Exercise directions: Transcribe all the records with complete accuracy.

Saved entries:
◆ ◆ ◆ ◆

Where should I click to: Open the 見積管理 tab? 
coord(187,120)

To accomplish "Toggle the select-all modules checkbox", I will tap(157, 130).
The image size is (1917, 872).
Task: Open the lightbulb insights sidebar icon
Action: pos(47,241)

◆ ◆ ◆ ◆

Exercise response:
Where should I click to: Open the 見積管理 tab? 
coord(187,120)

To accomplish "Toggle the select-all modules checkbox", I will tap(157, 130).
The image size is (1917, 872).
Task: Open the lightbulb insights sidebar icon
Action: pos(47,241)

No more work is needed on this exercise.